A six-nation Middle Eastern alliance agreed Saturday to characterize the recent attack on Saudi Arabia’s embassy in Tehran as an act of terror, strong language that marks an even further escalation in a tiff that has embroiled the region for days.
Foreign ministers from the six Gulf Cooperation Council met in the Saudi Arabian capital of Riyadh, after which the alliance’s Secretary-General Abdul Latif Zayani read a statement indicating that agreed to label last weekend’s incident as terrorism.
Zayani himself a few days ago referred to the Saudi Embassy as a terrorist act, so this terminology isn’t entirely new. Still, it is significant in that the six GCC countries — Bahrain, Kuwait, Oman, Qatar, Saudi Arabia and the United Arab Emirates — are now officially on the same page.
It also suggests that countries in the region aren’t acceding to requests from the United Nations, United States and other officials to tone down their rhetoric and refocus on other issues, like peacefully ending Syria’s civil war and dealing with ISIS.
Protesters stormed and set ablaze the embassy in Tehran starting last Saturday, hours after Saudi Arabia executed 47 people, including prominent Shiite cleric Sheikh Nimr al-Nimr, on terrorism charges.
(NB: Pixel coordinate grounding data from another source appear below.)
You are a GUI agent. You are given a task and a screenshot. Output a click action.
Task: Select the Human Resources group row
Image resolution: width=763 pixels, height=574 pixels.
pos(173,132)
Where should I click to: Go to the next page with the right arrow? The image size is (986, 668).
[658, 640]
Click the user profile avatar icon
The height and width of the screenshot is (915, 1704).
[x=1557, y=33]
That attack spurred Saudi Arabia to sever official ties with Iran, its longtime regional rival. Several other countries — most of them led by and/or containing mostly Sunni Muslims, like Saudi Arabia, as opposed to Shiite-led Iran — joined in. In that respect, this spat continues the schism that happened 14 centuries ago when Sunnis and Shiites split over who should succeed the Prophet Mohammed as Islam’s leader.
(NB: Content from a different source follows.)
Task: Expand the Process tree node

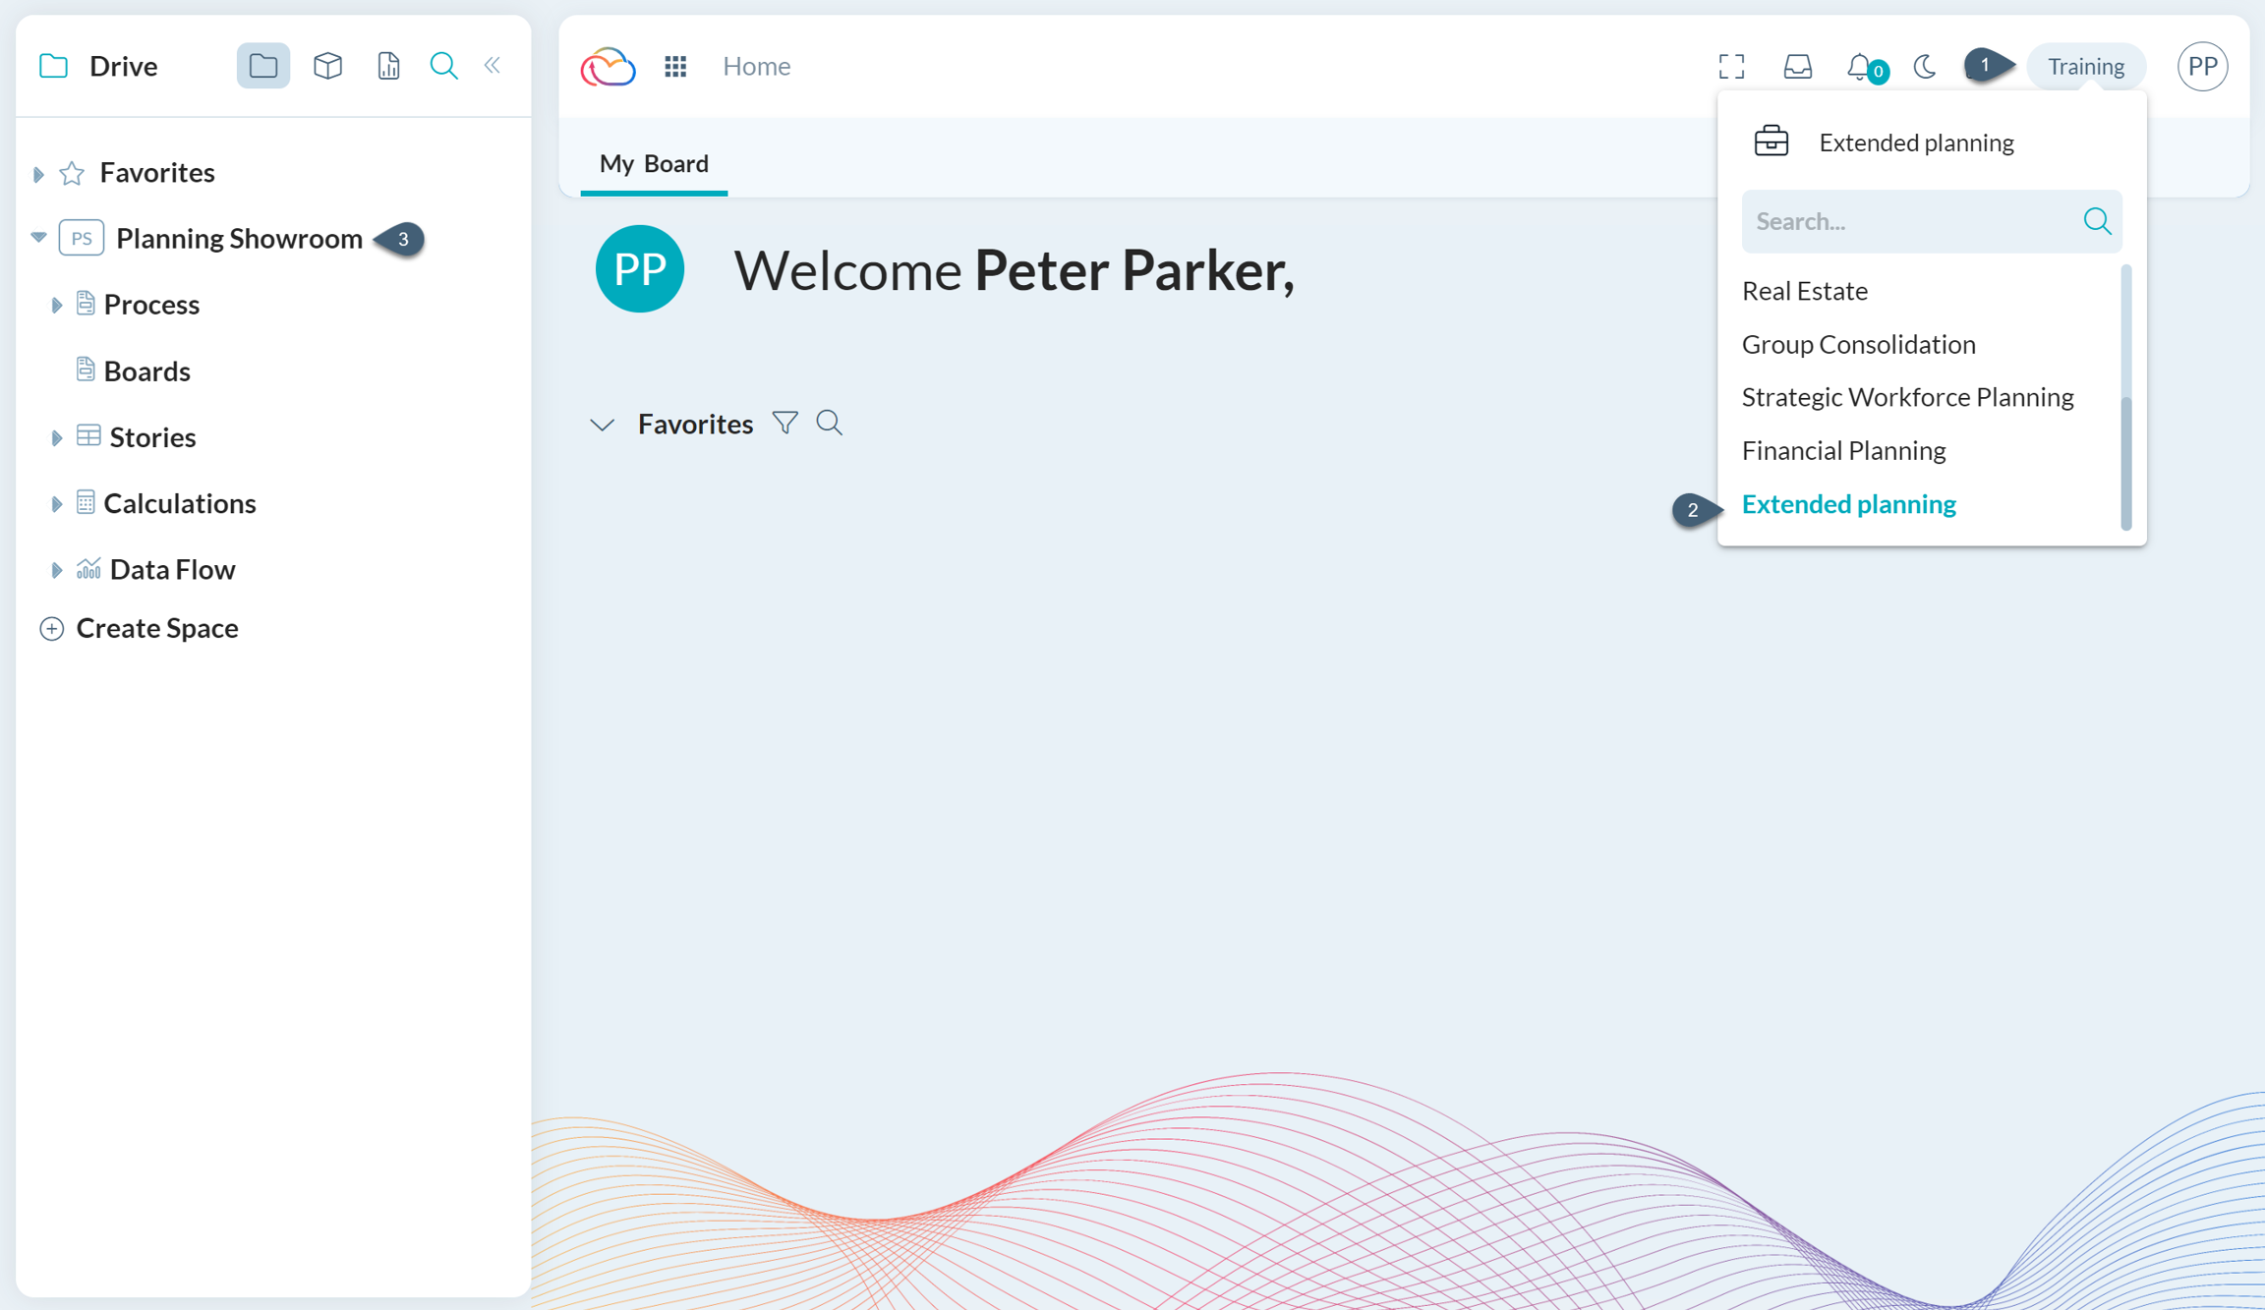Action: 56,305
Iran, though, has stood its ground — even banning pilgrimages to Mecca and Medina as well as Saudi imports. President Hassan Rouhani called the angry reaction to Nimr’s killing “only natural” and slammed Saudi Arabia for severing ties in response.
“Of course, the Saudi government, in order to cover up its crime of beheading a religious leader, has resorted to a strange measure and has severed its ties with the Islamic Republic,” Rouhani said, according to Iran’s state-run Press TV. “Undoubtedly, such moves will never hide that great crime.”